What you will do: Within the entries below, find every line that has the string "article", then copy it.

········

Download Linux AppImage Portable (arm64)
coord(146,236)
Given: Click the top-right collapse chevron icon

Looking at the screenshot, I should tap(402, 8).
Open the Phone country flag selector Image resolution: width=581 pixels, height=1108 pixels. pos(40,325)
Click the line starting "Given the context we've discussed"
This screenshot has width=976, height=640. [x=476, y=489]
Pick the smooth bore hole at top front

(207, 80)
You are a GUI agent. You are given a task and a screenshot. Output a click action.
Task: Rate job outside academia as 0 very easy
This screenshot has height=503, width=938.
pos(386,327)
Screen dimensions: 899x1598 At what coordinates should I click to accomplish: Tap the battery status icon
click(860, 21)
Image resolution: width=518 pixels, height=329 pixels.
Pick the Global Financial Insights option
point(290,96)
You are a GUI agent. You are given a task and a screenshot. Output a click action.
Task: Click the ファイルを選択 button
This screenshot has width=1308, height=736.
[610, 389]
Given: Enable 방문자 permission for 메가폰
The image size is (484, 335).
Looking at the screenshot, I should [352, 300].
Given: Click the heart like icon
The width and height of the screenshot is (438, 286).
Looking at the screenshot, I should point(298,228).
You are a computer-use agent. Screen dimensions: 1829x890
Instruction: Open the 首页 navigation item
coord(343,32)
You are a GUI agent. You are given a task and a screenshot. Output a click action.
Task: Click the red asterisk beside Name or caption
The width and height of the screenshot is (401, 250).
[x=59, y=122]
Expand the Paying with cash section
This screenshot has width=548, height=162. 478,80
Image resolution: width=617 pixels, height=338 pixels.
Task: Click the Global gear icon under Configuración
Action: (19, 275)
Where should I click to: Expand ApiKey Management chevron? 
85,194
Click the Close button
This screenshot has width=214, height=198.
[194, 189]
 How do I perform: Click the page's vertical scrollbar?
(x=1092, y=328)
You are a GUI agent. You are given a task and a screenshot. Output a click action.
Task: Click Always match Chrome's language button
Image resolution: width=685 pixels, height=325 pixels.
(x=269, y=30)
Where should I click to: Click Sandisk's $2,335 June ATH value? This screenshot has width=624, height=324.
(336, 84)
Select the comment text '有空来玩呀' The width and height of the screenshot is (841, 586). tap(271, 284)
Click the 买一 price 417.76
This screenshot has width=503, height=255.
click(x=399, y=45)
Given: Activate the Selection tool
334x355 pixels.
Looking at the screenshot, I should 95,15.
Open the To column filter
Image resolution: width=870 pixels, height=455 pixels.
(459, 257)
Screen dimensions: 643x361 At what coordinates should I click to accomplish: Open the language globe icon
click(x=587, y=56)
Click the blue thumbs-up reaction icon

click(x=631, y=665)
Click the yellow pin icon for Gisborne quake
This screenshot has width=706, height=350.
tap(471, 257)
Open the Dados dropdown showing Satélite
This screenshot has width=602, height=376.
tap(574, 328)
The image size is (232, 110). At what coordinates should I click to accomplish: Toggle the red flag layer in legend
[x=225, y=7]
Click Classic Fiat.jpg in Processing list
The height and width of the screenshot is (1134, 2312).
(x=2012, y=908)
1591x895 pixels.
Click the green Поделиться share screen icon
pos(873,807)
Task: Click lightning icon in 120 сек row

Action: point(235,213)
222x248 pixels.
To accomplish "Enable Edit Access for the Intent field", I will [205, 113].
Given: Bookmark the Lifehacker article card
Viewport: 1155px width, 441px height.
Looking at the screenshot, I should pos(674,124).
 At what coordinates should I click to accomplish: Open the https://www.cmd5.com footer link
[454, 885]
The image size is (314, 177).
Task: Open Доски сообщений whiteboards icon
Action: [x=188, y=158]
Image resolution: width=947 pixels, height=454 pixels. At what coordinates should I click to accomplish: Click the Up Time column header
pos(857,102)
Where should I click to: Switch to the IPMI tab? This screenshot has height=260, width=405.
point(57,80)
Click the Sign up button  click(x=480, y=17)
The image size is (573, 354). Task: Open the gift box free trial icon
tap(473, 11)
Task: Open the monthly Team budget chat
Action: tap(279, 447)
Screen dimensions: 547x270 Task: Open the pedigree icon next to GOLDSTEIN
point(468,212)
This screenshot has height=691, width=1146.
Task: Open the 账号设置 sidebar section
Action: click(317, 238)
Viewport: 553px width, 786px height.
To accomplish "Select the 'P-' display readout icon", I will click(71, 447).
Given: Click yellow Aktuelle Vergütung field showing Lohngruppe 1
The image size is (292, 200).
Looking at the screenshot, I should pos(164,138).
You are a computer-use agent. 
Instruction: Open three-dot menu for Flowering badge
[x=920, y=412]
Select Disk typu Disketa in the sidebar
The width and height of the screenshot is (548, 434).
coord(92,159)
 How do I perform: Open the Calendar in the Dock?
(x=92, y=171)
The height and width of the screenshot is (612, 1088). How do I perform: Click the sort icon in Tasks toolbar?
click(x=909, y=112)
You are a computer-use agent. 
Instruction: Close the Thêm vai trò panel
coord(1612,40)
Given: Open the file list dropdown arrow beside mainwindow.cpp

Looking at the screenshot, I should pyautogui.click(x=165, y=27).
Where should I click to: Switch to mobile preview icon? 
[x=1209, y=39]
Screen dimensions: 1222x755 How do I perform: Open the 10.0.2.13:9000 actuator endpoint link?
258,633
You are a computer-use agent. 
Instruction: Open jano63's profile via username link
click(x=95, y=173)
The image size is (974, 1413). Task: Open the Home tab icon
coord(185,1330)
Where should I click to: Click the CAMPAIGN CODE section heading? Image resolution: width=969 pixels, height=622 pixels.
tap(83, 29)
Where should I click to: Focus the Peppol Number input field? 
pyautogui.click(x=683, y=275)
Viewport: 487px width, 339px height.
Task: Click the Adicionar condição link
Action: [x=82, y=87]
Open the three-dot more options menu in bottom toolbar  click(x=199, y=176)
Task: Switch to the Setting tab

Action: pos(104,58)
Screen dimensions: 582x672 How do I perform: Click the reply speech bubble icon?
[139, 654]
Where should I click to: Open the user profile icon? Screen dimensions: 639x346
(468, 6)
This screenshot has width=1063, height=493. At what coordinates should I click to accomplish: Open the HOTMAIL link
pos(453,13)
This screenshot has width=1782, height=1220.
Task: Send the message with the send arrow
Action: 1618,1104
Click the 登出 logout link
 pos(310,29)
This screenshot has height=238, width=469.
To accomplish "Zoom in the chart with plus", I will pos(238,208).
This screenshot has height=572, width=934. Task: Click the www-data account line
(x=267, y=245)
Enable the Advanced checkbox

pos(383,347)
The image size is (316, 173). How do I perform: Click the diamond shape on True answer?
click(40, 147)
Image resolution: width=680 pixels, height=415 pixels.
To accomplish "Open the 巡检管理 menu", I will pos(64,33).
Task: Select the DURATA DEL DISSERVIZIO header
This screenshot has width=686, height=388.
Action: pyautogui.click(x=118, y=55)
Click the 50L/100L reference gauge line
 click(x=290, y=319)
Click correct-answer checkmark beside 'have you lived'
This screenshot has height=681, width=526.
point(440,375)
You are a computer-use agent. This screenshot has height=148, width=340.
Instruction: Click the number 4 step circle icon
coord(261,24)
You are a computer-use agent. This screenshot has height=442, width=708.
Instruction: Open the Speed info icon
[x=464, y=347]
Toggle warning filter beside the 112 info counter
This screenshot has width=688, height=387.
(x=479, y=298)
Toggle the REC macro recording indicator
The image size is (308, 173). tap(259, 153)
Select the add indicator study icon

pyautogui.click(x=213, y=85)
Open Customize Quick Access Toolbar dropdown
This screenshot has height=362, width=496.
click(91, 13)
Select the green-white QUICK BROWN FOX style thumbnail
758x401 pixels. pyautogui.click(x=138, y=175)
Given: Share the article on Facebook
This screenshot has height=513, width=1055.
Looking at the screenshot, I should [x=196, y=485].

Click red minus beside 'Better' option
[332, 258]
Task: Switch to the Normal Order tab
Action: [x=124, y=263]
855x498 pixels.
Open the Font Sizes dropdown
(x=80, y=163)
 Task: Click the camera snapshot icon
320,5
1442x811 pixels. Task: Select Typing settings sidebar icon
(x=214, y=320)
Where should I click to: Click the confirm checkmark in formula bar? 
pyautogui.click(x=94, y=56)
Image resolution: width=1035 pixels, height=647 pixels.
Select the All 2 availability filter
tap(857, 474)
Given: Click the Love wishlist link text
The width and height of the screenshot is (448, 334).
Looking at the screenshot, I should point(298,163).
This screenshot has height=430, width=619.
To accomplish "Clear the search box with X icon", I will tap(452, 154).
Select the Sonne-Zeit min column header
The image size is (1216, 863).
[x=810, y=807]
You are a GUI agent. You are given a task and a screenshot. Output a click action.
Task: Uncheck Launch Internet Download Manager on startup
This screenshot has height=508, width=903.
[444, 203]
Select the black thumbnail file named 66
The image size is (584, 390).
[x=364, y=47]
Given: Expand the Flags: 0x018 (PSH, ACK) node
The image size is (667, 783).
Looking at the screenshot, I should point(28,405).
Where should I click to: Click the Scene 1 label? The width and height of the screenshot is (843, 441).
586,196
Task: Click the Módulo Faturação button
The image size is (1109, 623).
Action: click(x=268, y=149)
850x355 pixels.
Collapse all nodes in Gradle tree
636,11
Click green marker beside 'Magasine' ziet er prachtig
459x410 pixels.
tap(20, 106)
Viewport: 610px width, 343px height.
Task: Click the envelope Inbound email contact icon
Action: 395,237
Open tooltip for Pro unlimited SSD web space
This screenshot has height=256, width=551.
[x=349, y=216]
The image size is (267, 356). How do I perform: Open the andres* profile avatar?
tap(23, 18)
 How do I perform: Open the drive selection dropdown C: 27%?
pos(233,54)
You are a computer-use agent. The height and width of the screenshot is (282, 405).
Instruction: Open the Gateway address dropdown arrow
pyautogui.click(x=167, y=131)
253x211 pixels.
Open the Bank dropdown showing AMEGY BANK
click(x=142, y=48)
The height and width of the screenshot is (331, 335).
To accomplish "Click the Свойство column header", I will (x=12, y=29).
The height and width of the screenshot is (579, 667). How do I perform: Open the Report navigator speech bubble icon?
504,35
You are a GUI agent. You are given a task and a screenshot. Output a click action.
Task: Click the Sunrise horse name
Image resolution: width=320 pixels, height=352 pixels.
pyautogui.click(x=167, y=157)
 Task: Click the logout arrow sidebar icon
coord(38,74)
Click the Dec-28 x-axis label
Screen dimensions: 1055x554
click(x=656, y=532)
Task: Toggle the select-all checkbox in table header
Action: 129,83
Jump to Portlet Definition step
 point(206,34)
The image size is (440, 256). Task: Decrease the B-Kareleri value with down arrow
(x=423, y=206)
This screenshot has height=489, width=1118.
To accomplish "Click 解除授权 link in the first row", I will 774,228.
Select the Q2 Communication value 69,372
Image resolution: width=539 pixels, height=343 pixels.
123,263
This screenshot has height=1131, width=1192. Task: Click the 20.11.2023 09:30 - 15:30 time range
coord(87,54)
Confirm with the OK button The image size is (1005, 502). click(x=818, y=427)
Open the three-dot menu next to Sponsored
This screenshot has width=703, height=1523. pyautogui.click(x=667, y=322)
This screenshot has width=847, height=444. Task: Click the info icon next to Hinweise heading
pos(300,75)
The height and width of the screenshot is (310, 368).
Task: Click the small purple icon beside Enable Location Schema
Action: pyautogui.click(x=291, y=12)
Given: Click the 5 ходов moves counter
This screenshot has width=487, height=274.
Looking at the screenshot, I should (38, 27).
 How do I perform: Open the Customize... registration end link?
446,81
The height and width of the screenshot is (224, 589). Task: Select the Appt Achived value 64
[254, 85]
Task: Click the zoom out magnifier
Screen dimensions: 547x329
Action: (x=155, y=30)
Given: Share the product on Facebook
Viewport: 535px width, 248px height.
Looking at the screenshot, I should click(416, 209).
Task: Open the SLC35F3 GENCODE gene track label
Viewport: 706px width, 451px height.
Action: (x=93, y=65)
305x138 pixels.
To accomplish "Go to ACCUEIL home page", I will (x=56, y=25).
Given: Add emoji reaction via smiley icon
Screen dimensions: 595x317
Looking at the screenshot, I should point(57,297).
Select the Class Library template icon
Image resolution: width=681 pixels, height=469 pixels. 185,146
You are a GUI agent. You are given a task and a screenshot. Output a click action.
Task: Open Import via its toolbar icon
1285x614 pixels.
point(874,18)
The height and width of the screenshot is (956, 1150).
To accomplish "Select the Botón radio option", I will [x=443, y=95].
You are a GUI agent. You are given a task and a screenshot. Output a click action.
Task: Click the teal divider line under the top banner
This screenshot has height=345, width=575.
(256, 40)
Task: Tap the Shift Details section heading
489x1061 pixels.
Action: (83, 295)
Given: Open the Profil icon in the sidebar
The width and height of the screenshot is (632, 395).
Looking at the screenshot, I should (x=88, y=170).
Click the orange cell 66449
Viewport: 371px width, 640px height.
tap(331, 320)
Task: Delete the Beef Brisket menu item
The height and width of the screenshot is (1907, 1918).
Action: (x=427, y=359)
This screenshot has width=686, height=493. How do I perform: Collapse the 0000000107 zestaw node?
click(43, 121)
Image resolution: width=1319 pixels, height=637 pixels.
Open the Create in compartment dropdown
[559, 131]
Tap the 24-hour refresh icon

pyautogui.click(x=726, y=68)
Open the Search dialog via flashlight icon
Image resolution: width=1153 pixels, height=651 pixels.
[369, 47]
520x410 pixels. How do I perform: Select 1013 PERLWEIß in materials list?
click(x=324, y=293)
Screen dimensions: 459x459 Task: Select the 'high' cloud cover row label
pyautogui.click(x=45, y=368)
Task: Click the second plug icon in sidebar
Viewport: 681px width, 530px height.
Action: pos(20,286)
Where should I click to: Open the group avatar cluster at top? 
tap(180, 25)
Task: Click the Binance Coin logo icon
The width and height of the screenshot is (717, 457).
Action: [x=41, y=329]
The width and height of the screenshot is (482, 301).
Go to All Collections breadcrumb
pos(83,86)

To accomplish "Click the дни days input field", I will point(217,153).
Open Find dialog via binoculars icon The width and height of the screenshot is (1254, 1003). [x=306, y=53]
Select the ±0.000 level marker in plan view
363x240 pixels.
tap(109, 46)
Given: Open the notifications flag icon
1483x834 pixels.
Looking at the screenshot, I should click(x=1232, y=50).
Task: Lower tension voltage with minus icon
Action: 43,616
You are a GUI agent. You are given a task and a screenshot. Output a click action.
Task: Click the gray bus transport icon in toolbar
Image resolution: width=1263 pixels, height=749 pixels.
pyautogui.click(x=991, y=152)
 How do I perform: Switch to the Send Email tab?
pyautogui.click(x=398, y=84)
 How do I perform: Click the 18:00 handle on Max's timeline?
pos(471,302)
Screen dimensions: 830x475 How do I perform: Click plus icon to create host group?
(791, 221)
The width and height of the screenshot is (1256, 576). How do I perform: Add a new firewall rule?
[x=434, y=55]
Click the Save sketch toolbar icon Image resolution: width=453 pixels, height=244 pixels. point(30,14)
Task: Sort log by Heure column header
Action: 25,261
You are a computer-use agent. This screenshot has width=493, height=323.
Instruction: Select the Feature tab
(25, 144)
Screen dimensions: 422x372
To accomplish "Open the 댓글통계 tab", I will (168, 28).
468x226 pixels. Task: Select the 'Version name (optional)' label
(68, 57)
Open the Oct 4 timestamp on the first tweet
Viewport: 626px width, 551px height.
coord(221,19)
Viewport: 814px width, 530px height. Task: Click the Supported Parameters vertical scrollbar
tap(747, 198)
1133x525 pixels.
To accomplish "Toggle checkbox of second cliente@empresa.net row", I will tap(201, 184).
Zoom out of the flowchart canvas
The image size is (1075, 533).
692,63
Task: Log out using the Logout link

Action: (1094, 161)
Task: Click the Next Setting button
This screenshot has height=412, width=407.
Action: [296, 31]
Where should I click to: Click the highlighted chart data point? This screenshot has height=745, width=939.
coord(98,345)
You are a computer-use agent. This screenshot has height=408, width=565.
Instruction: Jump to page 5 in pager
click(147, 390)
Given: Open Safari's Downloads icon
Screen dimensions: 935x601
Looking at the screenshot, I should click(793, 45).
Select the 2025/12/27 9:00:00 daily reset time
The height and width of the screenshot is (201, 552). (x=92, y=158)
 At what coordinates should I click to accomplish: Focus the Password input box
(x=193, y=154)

········

Answer to this problem:
Given: Bookmark the Lifehacker article card
Given: Share the article on Facebook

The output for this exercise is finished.